What is being asked » Reproduce every one of the following records word for word, keeping each line in its original order.

Dataset content »
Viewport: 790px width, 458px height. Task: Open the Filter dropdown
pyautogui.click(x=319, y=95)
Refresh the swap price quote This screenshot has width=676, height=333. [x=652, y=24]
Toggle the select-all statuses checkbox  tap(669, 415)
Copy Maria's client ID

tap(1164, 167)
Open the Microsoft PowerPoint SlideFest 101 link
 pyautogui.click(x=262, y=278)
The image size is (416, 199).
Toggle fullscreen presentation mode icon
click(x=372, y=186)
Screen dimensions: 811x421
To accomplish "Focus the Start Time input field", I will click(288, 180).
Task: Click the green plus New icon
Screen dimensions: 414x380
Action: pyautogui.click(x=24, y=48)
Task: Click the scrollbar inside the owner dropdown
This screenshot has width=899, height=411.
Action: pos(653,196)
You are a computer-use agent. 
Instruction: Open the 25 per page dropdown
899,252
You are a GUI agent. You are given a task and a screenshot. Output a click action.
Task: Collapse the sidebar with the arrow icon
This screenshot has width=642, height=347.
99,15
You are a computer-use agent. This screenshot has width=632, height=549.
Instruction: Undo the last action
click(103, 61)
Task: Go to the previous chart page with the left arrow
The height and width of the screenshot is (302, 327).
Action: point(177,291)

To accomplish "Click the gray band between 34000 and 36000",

Task solution »
Viewport: 790px width, 458px height. Task: Open the Filter dropdown
pyautogui.click(x=319, y=95)
Refresh the swap price quote This screenshot has width=676, height=333. [x=652, y=24]
Toggle the select-all statuses checkbox  tap(669, 415)
Copy Maria's client ID

tap(1164, 167)
Open the Microsoft PowerPoint SlideFest 101 link
 pyautogui.click(x=262, y=278)
The image size is (416, 199).
Toggle fullscreen presentation mode icon
click(x=372, y=186)
Screen dimensions: 811x421
To accomplish "Focus the Start Time input field", I will click(288, 180).
Task: Click the green plus New icon
Screen dimensions: 414x380
Action: pyautogui.click(x=24, y=48)
Task: Click the scrollbar inside the owner dropdown
This screenshot has width=899, height=411.
Action: pos(653,196)
You are a computer-use agent. 
Instruction: Open the 25 per page dropdown
899,252
You are a GUI agent. You are given a task and a screenshot. Output a click action.
Task: Collapse the sidebar with the arrow icon
This screenshot has width=642, height=347.
99,15
You are a computer-use agent. This screenshot has width=632, height=549.
Instruction: Undo the last action
click(103, 61)
Task: Go to the previous chart page with the left arrow
The height and width of the screenshot is (302, 327).
Action: point(177,291)

To accomplish "Click the gray band between 34000 and 36000",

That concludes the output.